Once you get good, you stop waiting for the ball to come to you. You start moving toward the best position to hit it.
Against a great player, drop-shot serves will get punished badly. They can read your serve preparation, the distances are short, and players react fast. It does not resemble tennis at all, where the court dimensions give you much more time.
So if your opponents are good enough, they will run, position themselves well, and take the net with either a lob, a passing shot, or a body shot.
However, a slow serve can be very useful. A serve that lands and dies right near the glass, without bouncing up much, is perfect.
Let me cook...
If you manage to hit a slow serve to the glass, you will make your opponent:
1. Doubt whether to attack the ball or wait for it.
2. Adjust to a different serve speed, assuming your previous serves were faster.

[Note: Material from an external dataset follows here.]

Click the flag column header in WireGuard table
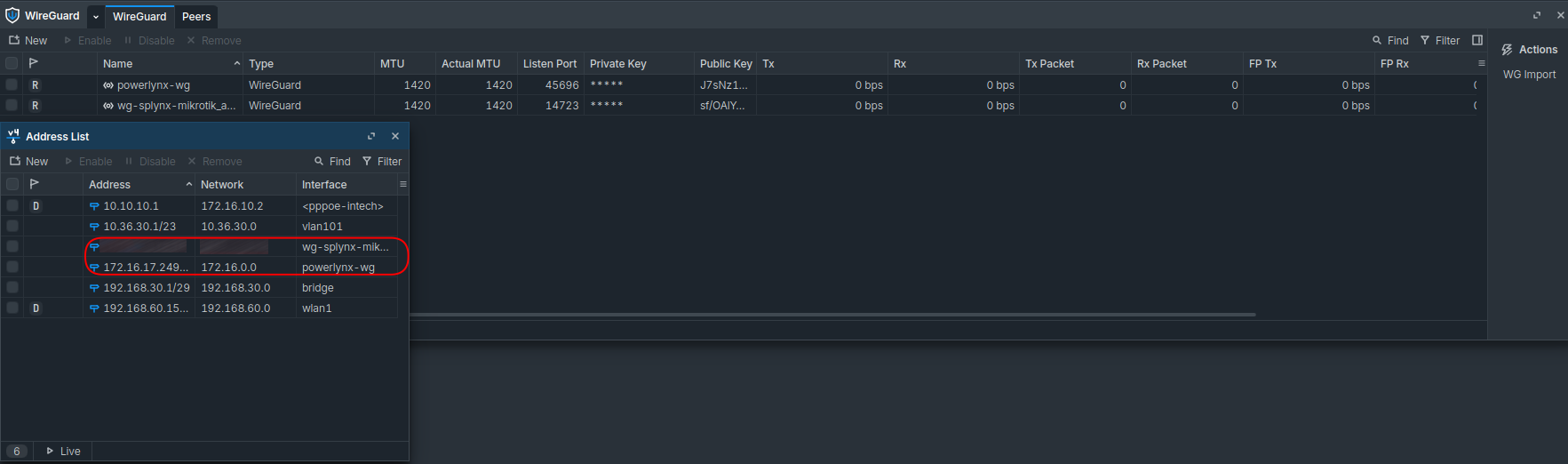This screenshot has width=1568, height=464. (x=34, y=63)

3. Generate their own pace, which is much harder than just blocking a fast ball that comes straight at them. This will make them hit the net more often or produce short lobs.
4. If they do not attack the ball, they will likely give you a low-quality return, since they will probably have to lean back to hit it.

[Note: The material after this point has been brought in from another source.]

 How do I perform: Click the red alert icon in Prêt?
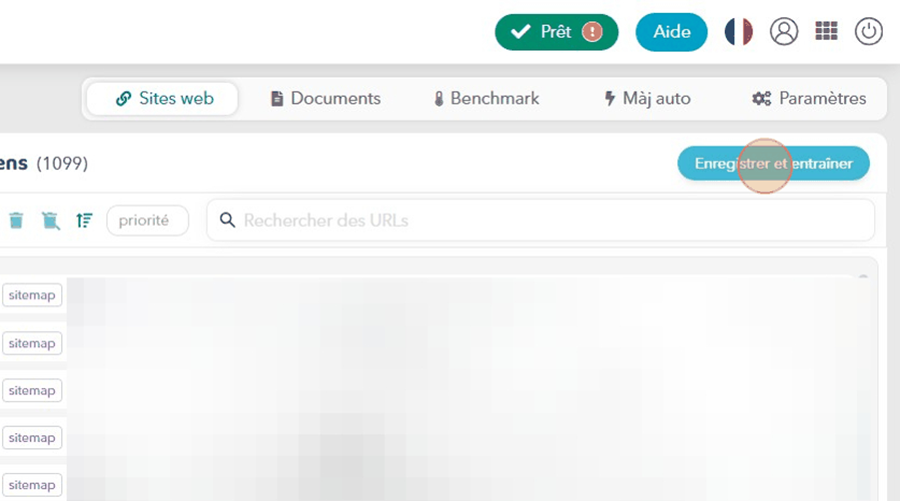click(593, 32)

Try it on decisive points by changing from a fast serve to a slow one. Just make sure it goes close to the glass, because if it does not, it will not work.
Thank me later.
If i manage a slow dying serve, it’s a winner 9/10. Slow serve is hard to master consistently though so I try using it rarely to surprise the opponents.
hey dude great comment, actually learnt something :D
It's good to hear that. I'll try to comment more often if that helps.
I've training hard for almost 5 years now. Time flies haha.
But I definitely have a thing or 2 to share.